You can eliminate possibility 1 by testing with a host connected directly to the P2P link. Given your uncertainties about the router (due to your having a second, completely separate problem), you should do so. Testing the P2P line itself (possibility 2) requires control over the hosts at both ends of the line, something you don't have ... but if you eliminate the router as the source of the problem, I think you easily have enough evidence (this report plus the McAffee result, plus the evidence that moving from 1 Mbps to 2 Mbps actually slowed response speed) to ask your ISP to investigate.
> [...] > > > As to your Web-page problem ...
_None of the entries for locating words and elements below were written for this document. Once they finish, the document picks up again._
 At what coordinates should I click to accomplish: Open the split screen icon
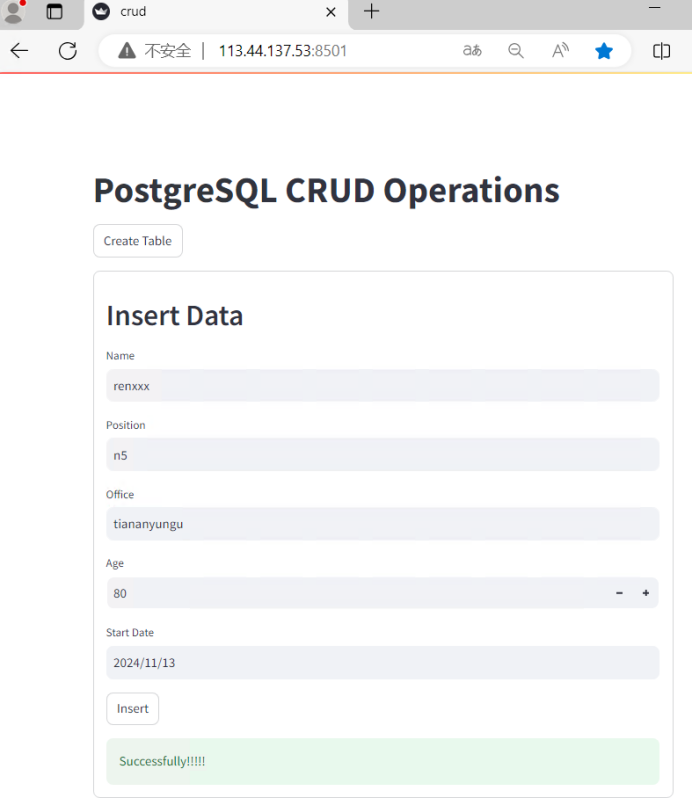tap(661, 51)
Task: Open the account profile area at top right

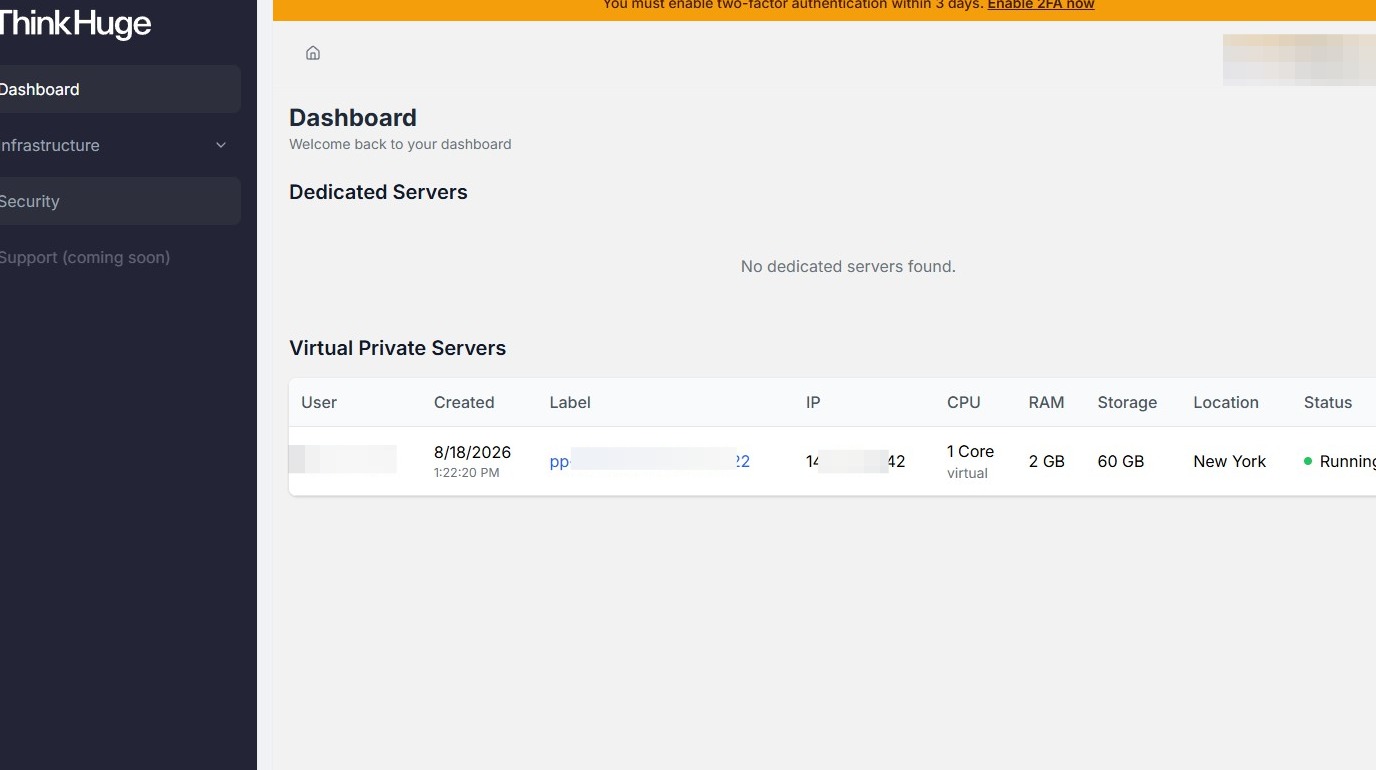Action: tap(1299, 60)
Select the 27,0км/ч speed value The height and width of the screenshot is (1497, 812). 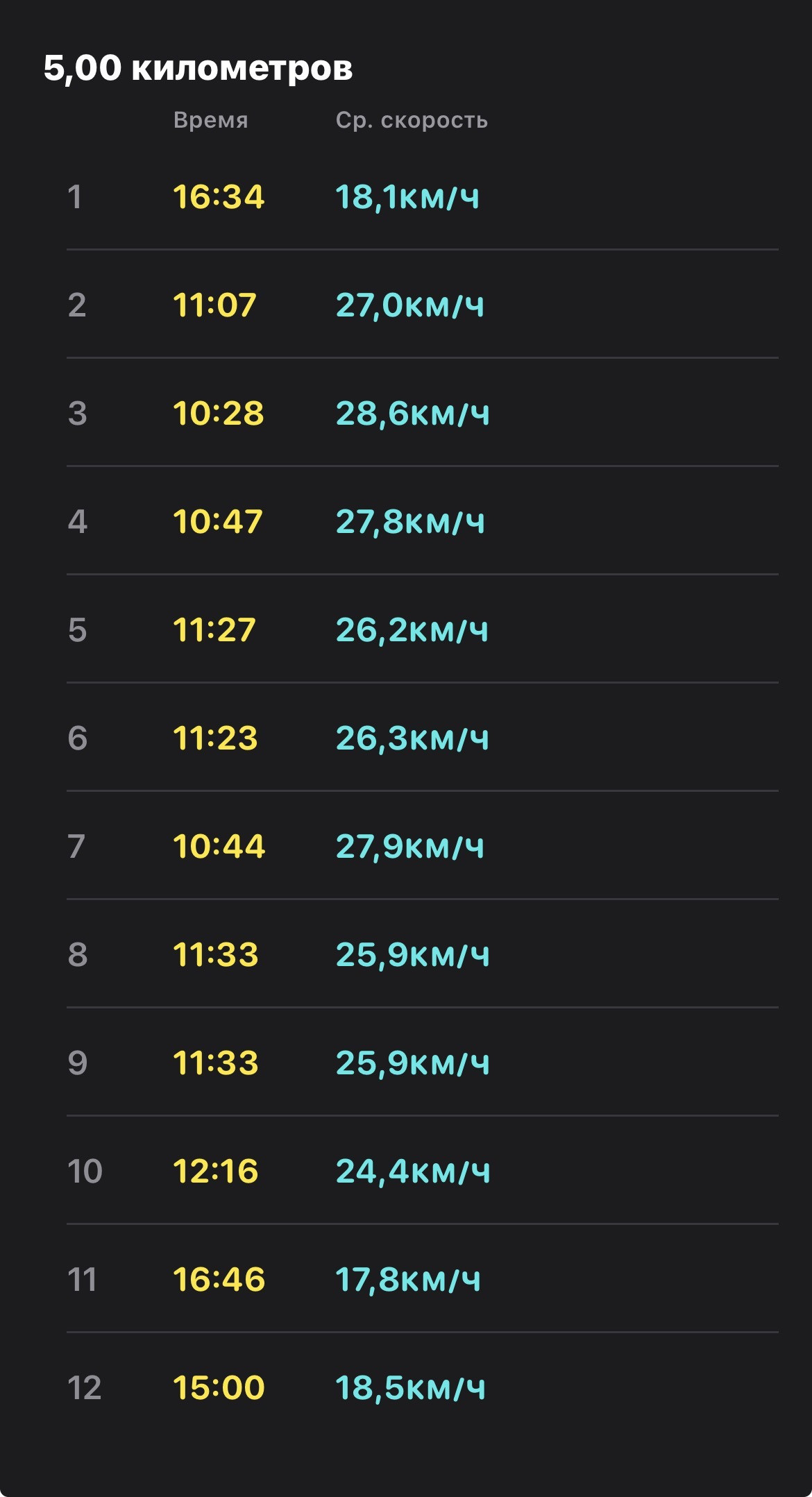410,305
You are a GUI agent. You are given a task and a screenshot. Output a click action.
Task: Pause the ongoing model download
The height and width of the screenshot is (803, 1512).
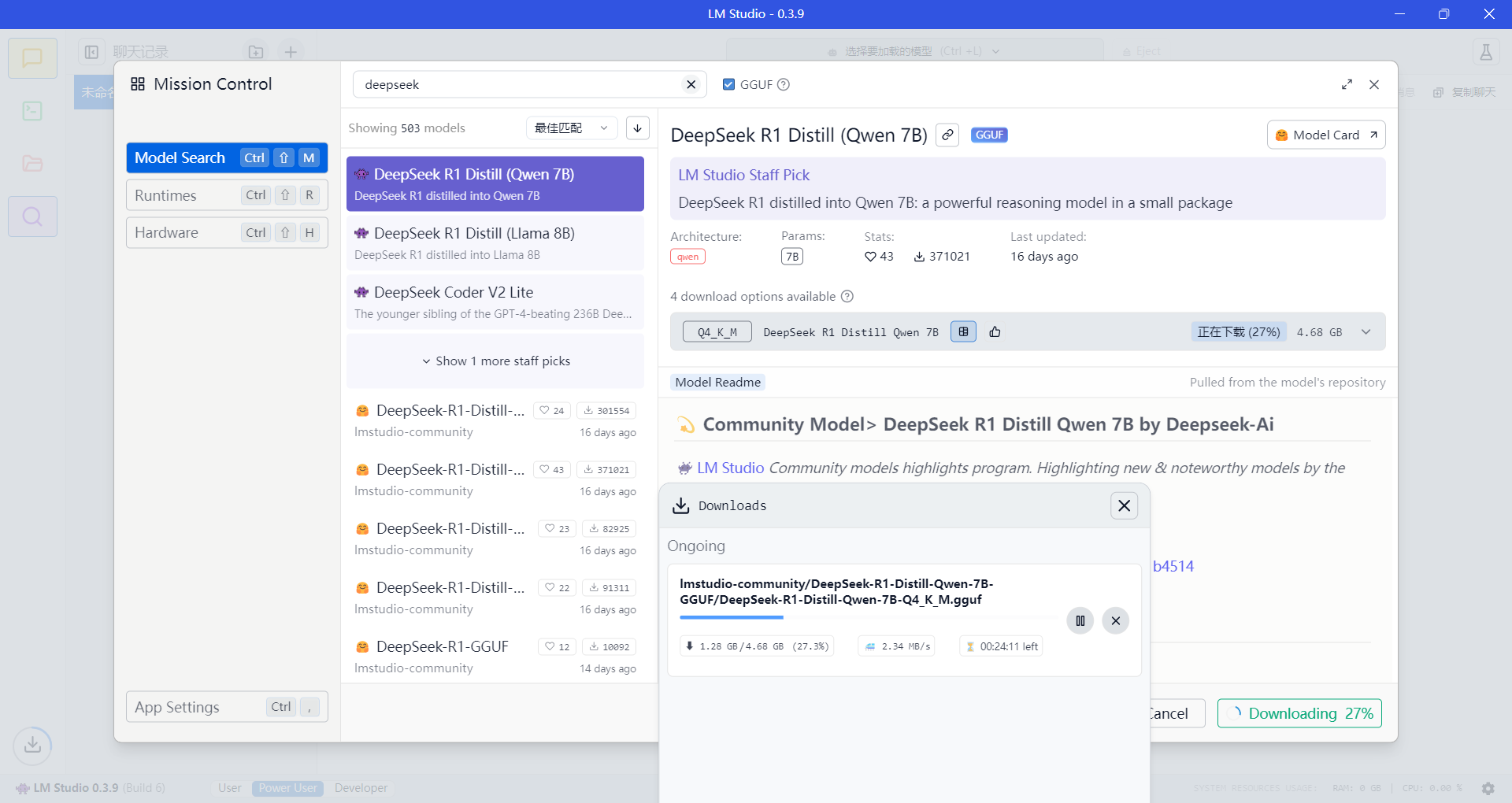click(x=1080, y=620)
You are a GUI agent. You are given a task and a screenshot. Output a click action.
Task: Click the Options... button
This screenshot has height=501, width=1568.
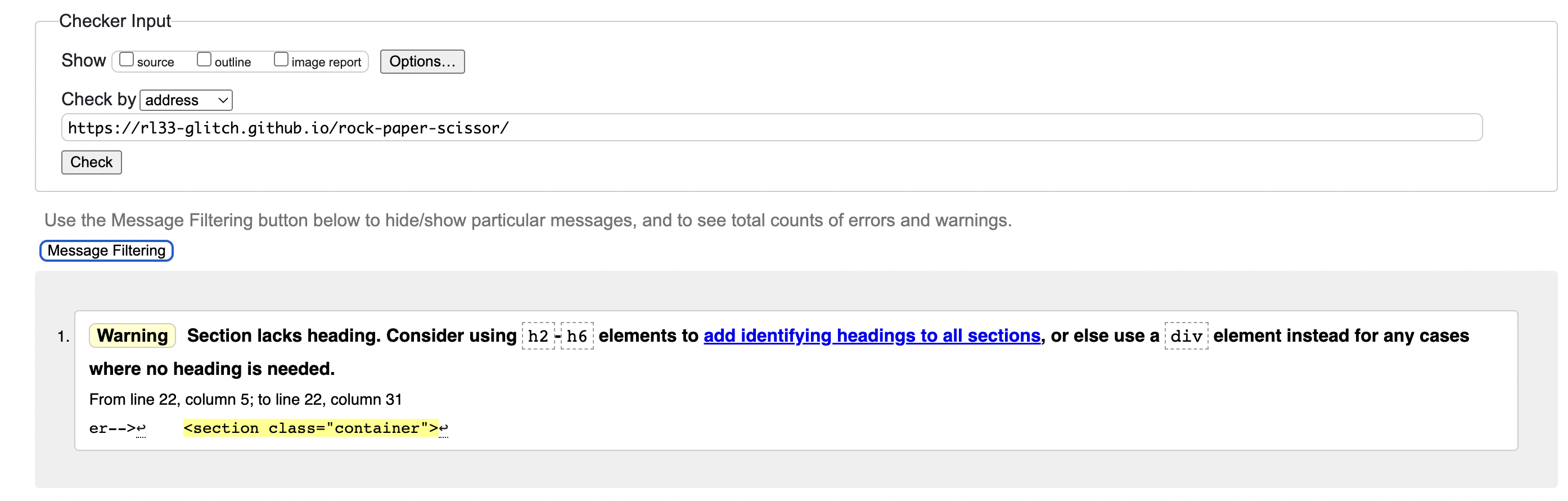pos(422,61)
I'm not reviewing the specifics you posted because they suggest nothing to me. But if the ONLY change you made was the router substitution (I'm leaving out the speed "upgrade" because I cannot imagine how it would affect connections between your LAN and your DMZ), the problem almost surely has to be in the router somewhere. (If you made other changes and haven't mentioned them here ... well, what sort of help do you expect to get in that case?)
In this case, you're going to need help from someone who has made the same switch, something I haven't done. So I'll leave it to others to try to offer specific suggestions here.
[...]
[...]eth0 is connected to my staff network ( 192.168.0.0/24 ) and eth3 is connected to my student network ( 192.168.1.0/24 ) . Is there any how i could trace the source of collisions? Do you have any other suggestions or advice?
How many hosts are on the student network? Do they have usage characteristics that would cause high peaks? Is the interface 10 Mbps or 100 Mbps? Over what time period were the 6 million Tx packets sent?
I'm curious as to why the router sends only about 1% as much traffic (in packet count; about 10% measured in bytes) as it receives on this interface.
> > RX: bytes packets errors dropped overrun mcast > > 3229811836 726754647 0 0 0 0 > > TX: bytes packets errors dropped carrier collsns > > 310837687 6346146 0 0 0 2149416
This is unusual for a LAN that is (I would expect) mainly clients ... what is generating a very large number of very small packets on this network? (The RX results indicate an average packet size of 4 bytes, while TX is 48 bytes ... the TX value looks about normal but the RX value is down around the size of a ping packet. Could this LAN have hosts that are spewing out broadcast SMB packets, for example?
Collisions may just indicate high usage levels relative to capacity. So the first step really is a usage analysis. My questions above are a rough cut at understanding usage on this network.